### Data extract

-------------------------

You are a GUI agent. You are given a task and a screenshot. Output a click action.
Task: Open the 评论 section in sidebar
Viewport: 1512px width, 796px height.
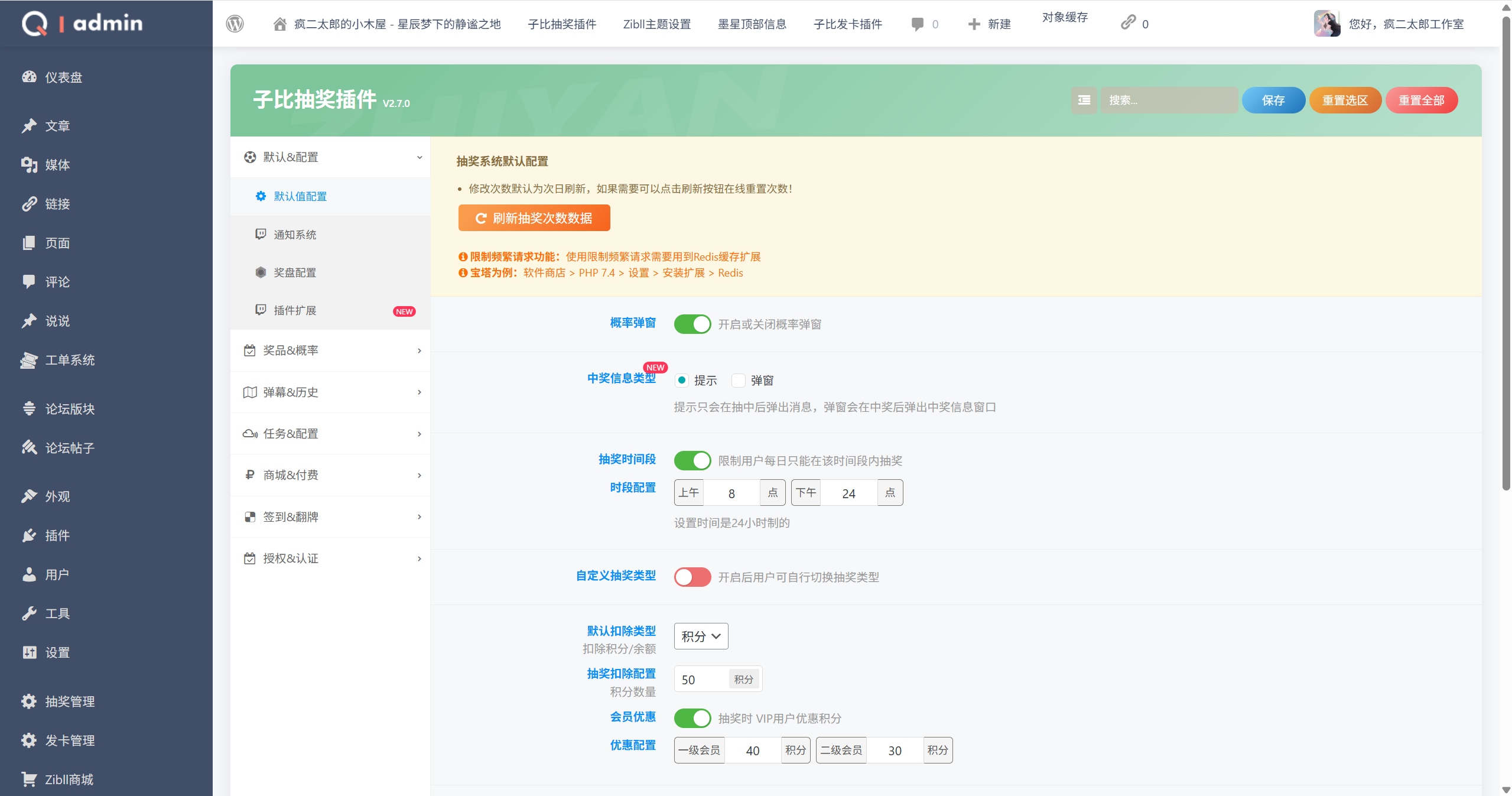coord(57,282)
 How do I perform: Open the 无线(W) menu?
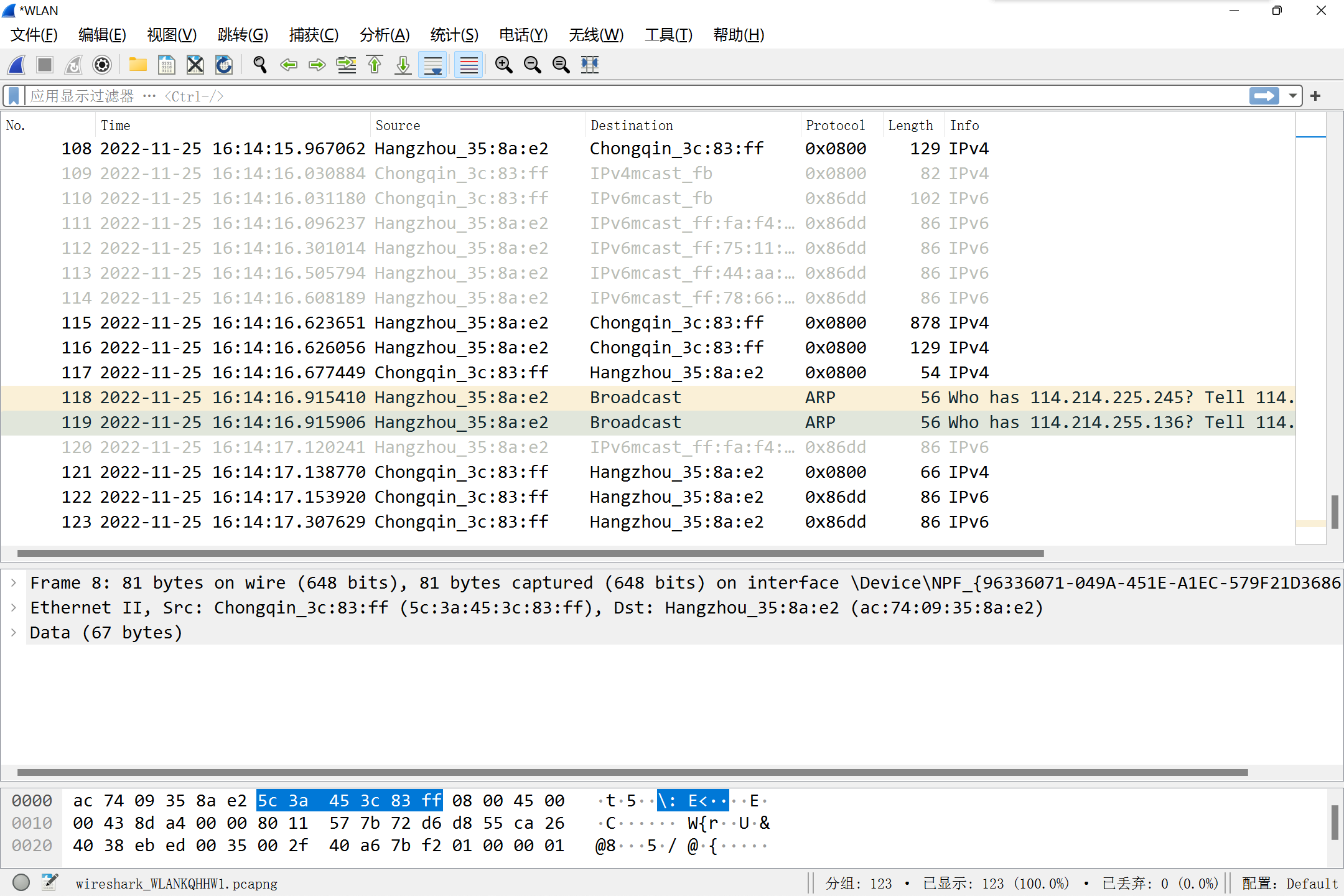coord(596,35)
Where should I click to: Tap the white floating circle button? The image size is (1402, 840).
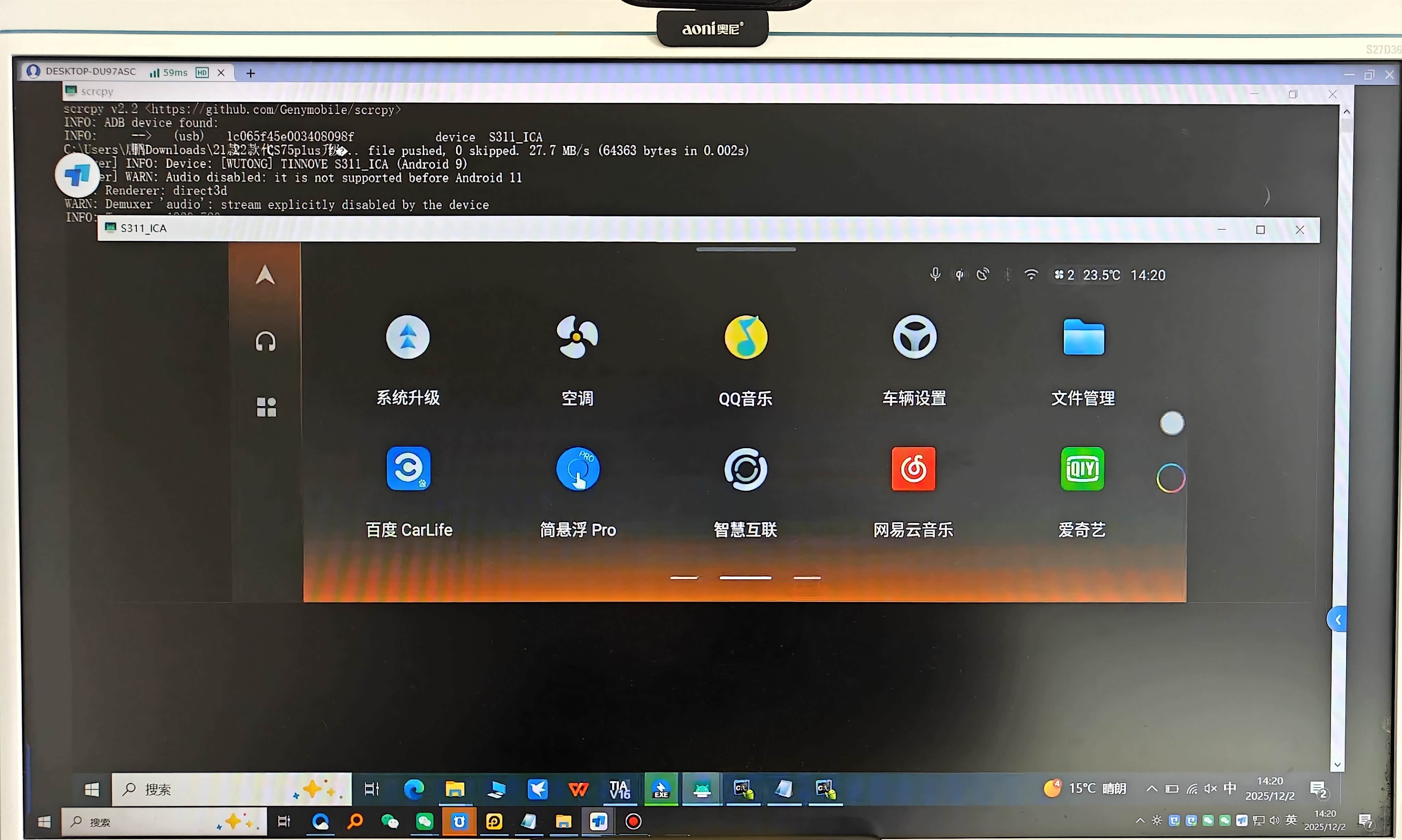click(1172, 423)
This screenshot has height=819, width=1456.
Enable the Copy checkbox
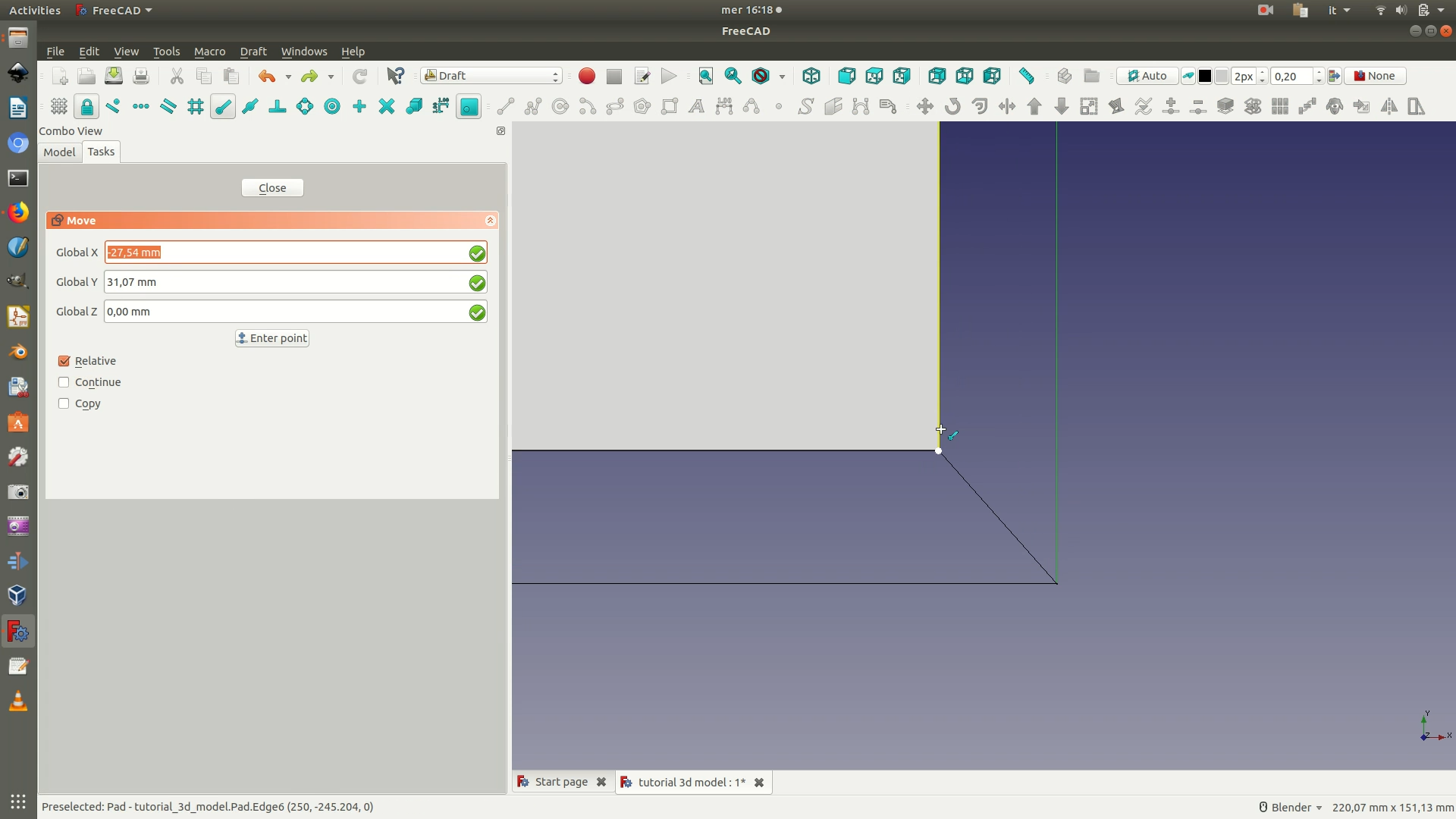pyautogui.click(x=64, y=403)
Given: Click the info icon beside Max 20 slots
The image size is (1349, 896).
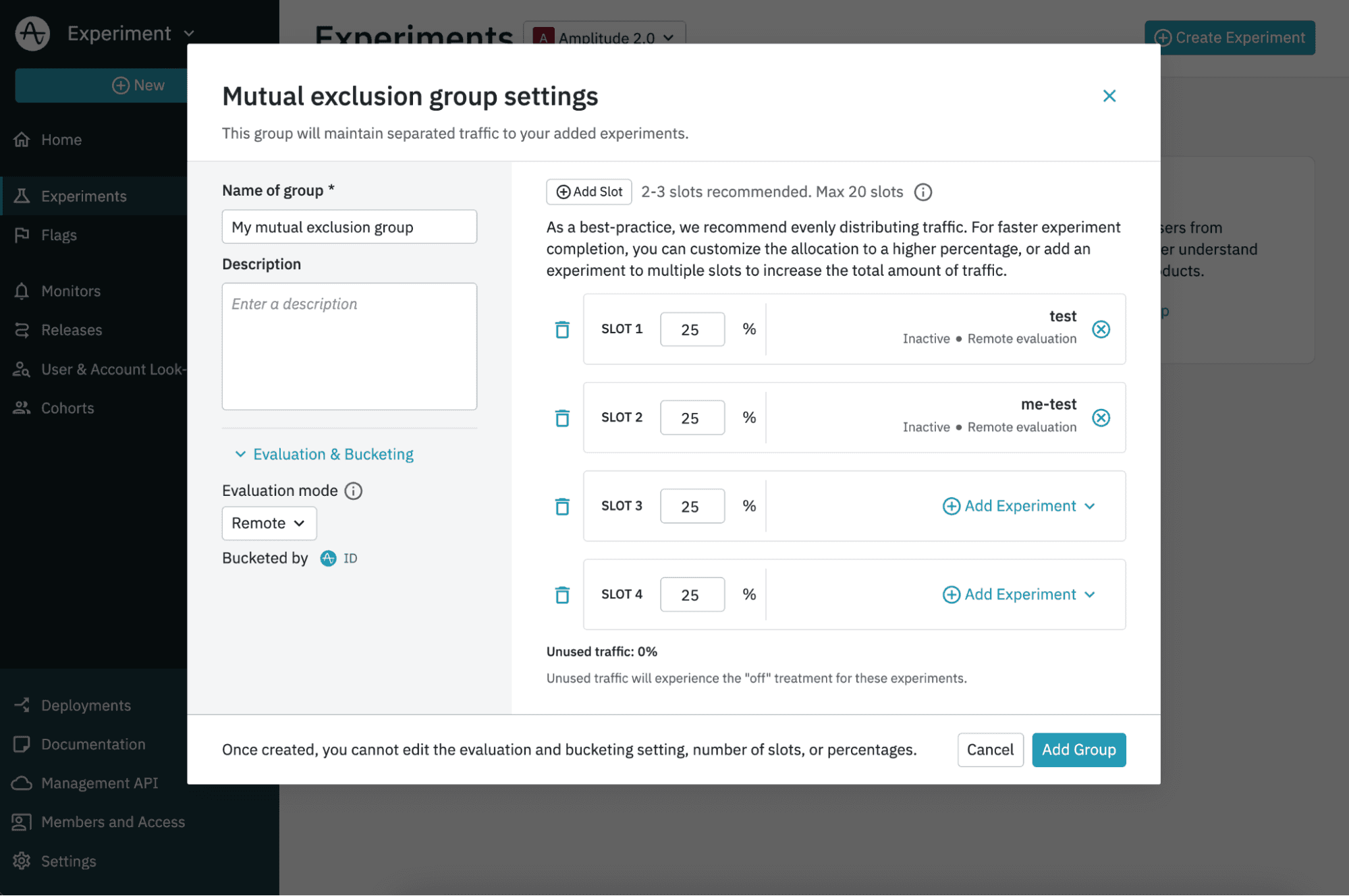Looking at the screenshot, I should click(923, 192).
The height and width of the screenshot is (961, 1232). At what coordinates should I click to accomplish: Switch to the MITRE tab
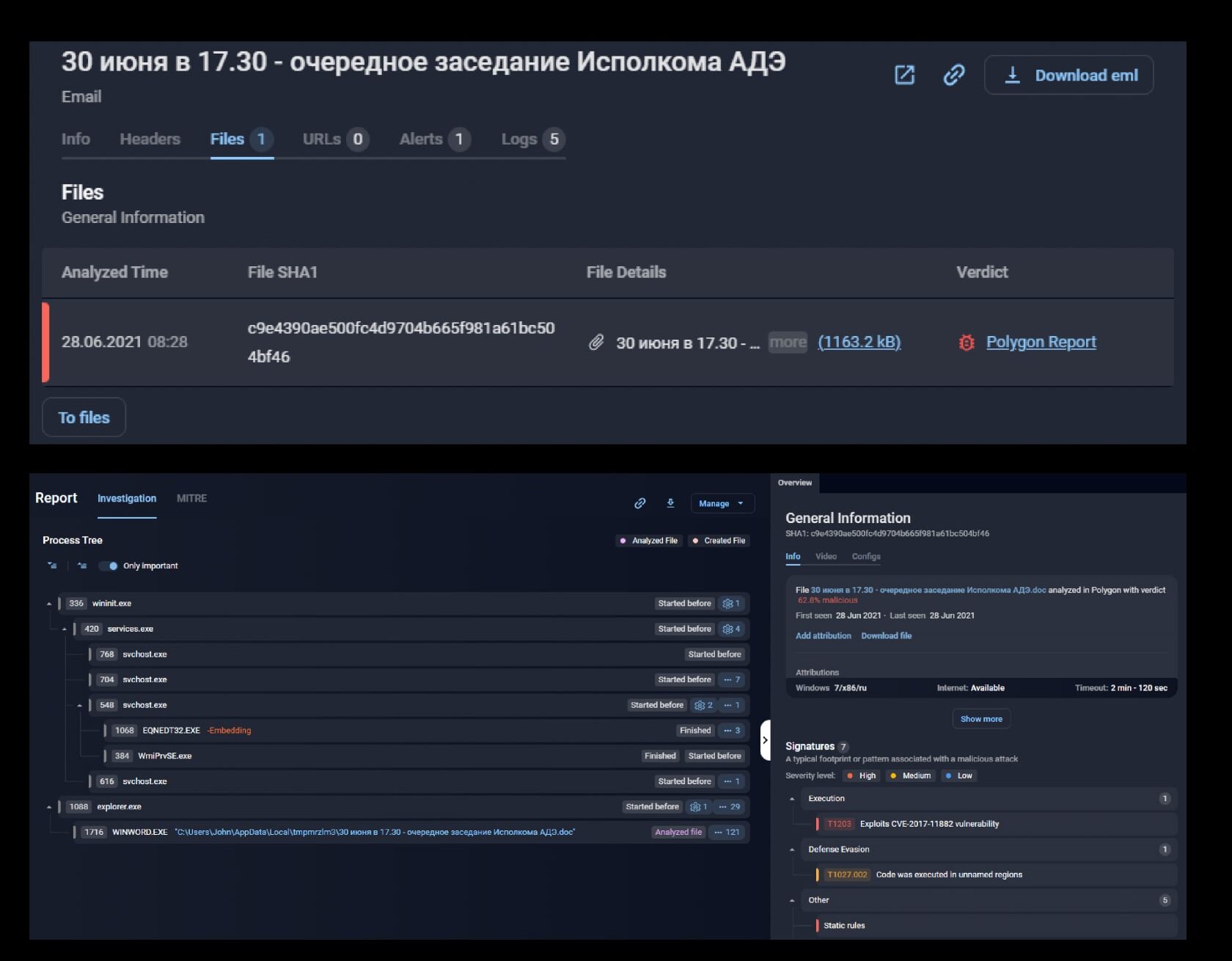191,498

-------------------------

### Work instructions
Please transcribe all of the entries word for word, with the pictures left out.

### The completed task
You are a GUI agent. You are given a task and a screenshot. Output a click action.
Task: Open the 评论 section in sidebar
Viewport: 1512px width, 796px height.
coord(57,282)
 How do I perform: Open the 无线(W) menu?
coord(596,35)
Where should I click to: Tap the white floating circle button? The image size is (1402, 840).
click(1172, 423)
This screenshot has height=819, width=1456.
Enable the Copy checkbox
pyautogui.click(x=64, y=403)
Given: Click the info icon beside Max 20 slots
The image size is (1349, 896).
Looking at the screenshot, I should click(923, 192).
The height and width of the screenshot is (961, 1232). At what coordinates should I click to accomplish: Switch to the MITRE tab
191,498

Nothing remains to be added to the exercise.